EXERCISE PROMPT >> Lines holding the word "sidebar" are the ones to copy from the data below.
▬▬▬▬▬▬▬▬▬▬
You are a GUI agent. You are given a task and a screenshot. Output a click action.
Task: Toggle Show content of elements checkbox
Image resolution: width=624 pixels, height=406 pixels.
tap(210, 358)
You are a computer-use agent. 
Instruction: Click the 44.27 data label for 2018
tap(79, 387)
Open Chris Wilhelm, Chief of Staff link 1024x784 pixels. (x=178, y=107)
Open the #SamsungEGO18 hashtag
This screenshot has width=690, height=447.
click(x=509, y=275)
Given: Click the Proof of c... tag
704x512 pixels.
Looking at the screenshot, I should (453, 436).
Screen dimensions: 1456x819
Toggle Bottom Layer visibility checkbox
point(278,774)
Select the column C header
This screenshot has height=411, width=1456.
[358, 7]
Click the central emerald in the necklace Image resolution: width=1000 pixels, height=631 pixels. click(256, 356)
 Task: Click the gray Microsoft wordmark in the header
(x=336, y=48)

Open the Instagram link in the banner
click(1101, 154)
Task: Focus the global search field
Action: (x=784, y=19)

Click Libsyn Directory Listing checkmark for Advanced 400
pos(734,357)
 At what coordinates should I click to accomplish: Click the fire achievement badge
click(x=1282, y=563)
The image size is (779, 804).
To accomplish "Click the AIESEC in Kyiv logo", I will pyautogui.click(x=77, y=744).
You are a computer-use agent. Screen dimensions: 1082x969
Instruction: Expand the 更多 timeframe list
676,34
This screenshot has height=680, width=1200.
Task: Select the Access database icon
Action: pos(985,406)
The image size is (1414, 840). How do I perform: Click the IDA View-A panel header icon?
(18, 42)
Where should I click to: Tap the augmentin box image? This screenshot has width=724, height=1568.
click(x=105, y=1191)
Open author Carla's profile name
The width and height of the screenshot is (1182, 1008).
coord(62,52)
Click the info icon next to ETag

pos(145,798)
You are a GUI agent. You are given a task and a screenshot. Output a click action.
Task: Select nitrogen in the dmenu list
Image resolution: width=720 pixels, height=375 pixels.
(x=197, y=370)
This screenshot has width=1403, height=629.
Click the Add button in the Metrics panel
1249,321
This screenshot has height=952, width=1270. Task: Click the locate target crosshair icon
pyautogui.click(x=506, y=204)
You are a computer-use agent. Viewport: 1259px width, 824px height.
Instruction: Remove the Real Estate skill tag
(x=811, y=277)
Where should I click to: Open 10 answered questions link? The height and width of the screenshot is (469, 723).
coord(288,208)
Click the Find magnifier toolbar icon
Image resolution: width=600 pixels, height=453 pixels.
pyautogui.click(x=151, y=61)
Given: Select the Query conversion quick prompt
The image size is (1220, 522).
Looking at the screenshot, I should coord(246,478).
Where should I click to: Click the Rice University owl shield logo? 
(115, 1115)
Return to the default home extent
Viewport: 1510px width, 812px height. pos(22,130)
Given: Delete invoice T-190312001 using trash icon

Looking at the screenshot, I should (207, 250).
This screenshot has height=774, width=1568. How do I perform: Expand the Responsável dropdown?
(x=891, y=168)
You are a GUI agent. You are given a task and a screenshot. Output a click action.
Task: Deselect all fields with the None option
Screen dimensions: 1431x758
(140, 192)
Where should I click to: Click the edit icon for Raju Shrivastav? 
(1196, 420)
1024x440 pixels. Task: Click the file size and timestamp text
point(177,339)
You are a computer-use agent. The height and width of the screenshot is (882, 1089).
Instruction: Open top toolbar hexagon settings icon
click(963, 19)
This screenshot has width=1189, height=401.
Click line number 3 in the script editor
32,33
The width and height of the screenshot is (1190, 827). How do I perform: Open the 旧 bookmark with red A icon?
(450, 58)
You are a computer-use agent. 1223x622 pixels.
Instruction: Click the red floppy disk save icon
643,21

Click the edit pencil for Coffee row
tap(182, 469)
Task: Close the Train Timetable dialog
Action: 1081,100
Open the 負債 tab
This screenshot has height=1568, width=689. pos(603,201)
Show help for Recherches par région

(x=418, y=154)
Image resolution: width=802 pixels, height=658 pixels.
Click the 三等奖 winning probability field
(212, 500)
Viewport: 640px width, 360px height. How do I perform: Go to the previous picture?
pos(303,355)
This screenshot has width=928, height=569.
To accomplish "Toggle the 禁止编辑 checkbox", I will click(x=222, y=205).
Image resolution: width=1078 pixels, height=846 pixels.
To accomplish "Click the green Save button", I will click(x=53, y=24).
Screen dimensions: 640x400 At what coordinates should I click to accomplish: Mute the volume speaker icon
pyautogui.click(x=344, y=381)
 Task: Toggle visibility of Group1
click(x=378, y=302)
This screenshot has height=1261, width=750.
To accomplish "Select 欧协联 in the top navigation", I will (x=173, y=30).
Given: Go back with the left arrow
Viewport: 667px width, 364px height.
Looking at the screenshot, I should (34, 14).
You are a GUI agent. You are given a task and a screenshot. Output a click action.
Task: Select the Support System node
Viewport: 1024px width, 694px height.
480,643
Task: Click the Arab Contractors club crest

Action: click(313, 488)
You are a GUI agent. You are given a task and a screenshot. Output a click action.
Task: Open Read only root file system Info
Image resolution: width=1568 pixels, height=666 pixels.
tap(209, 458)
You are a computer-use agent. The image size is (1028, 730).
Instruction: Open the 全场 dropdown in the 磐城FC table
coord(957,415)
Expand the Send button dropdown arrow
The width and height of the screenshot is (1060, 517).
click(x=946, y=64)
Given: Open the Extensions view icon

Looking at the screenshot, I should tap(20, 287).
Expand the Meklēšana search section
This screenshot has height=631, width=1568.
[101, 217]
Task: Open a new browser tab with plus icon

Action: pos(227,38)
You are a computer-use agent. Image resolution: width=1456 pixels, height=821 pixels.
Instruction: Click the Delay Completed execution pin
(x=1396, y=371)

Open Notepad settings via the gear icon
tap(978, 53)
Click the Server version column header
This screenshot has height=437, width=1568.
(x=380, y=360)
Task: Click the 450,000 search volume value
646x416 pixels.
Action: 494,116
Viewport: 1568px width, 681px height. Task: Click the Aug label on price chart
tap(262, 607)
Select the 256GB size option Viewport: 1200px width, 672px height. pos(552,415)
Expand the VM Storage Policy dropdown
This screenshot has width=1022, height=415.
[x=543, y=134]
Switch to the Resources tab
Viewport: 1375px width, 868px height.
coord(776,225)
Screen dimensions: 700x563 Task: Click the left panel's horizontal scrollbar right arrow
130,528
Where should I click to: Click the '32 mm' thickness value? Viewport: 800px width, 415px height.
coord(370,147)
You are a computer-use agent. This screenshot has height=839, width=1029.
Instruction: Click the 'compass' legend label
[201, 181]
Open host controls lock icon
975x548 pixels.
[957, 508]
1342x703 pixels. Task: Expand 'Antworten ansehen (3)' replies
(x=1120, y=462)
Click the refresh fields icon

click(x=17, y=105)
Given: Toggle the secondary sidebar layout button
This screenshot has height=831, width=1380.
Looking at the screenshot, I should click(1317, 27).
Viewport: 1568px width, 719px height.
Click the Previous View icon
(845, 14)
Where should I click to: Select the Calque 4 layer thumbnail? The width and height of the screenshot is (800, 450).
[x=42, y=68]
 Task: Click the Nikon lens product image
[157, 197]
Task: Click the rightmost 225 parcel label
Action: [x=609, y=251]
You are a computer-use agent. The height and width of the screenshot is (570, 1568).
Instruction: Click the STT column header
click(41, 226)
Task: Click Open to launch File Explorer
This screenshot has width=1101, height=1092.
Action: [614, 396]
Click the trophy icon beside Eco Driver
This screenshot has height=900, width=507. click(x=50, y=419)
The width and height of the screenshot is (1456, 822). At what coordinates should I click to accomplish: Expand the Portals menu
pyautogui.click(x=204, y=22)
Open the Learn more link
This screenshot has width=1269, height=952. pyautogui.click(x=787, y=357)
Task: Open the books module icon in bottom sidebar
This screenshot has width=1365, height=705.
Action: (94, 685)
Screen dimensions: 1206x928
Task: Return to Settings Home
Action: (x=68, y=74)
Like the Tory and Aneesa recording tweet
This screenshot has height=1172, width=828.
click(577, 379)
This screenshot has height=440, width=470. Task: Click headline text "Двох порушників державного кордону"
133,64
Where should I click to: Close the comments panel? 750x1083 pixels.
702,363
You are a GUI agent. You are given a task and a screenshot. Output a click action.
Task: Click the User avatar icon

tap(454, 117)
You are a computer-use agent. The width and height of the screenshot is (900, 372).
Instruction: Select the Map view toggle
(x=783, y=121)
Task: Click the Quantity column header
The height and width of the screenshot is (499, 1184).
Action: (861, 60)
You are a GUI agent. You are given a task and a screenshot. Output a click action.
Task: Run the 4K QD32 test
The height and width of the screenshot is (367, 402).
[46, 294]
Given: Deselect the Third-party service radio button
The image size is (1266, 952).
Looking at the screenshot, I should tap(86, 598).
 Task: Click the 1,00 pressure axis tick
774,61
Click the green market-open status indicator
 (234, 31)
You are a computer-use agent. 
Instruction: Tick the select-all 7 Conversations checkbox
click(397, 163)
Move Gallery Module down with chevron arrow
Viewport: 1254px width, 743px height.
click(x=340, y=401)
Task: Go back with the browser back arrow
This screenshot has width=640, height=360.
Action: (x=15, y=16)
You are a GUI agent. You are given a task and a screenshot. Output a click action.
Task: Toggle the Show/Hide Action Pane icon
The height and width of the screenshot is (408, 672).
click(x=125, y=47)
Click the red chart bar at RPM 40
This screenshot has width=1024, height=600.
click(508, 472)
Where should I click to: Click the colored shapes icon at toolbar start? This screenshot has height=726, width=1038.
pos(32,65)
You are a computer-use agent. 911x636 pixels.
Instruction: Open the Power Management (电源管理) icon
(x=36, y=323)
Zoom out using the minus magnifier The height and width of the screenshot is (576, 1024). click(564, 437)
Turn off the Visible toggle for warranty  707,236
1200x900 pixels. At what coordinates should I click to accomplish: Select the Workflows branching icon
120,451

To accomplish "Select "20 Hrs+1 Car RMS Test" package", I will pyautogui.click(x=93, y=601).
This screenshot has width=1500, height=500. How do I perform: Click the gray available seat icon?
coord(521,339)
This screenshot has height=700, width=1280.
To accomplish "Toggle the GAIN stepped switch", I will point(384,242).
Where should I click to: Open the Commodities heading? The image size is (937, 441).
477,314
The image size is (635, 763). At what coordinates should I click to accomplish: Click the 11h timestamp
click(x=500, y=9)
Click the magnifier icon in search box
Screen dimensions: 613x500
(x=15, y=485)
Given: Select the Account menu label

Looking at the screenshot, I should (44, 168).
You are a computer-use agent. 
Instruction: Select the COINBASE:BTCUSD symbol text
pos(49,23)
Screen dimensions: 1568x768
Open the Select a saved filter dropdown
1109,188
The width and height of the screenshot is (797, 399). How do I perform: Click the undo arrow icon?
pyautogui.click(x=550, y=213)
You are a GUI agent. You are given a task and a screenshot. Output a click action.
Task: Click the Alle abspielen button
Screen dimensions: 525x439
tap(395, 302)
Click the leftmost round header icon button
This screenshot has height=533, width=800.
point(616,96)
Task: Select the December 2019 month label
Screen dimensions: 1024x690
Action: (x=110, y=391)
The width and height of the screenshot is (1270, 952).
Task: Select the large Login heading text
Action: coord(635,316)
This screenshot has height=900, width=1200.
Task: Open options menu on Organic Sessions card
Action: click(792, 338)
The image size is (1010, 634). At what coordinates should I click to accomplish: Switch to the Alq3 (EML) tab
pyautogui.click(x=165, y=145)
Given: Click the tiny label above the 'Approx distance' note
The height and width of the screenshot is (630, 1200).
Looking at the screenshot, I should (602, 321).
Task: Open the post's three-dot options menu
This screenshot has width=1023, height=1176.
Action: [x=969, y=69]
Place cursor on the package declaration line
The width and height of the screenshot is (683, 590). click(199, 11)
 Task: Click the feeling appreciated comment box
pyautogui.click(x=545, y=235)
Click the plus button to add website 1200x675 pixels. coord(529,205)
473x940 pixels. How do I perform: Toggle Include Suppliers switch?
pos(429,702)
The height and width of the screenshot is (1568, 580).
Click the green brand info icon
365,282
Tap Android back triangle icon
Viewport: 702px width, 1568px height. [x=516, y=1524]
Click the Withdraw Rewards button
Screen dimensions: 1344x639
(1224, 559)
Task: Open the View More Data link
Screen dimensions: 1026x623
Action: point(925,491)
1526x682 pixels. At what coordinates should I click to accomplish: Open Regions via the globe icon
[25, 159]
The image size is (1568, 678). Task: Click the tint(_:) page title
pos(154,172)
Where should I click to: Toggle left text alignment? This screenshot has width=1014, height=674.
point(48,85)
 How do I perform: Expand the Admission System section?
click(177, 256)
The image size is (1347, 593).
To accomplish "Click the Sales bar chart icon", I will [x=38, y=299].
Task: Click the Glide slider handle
▬▬▬▬▬▬▬▬▬▬
FINAL ANSWER >>
Given: Toggle the secondary sidebar layout button
Task: Open the books module icon in bottom sidebar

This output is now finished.